***** Source material

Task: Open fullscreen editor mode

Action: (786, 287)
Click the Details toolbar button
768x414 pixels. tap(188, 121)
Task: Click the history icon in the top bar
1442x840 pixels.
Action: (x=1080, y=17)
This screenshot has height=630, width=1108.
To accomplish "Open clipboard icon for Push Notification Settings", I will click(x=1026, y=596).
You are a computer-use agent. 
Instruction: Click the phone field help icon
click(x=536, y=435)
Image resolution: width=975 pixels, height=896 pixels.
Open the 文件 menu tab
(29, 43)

**********

> **Your task**
Can you give the records above again, replacing "icon" with "symbol" everywhere it occurs and changing nothing else?

> **Task solution**
Task: Open fullscreen editor mode

Action: (786, 287)
Click the Details toolbar button
768x414 pixels. tap(188, 121)
Task: Click the history symbol in the top bar
1442x840 pixels.
Action: (x=1080, y=17)
This screenshot has height=630, width=1108.
To accomplish "Open clipboard symbol for Push Notification Settings", I will click(x=1026, y=596).
You are a computer-use agent. 
Instruction: Click the phone field help symbol
click(x=536, y=435)
Image resolution: width=975 pixels, height=896 pixels.
Open the 文件 menu tab
(29, 43)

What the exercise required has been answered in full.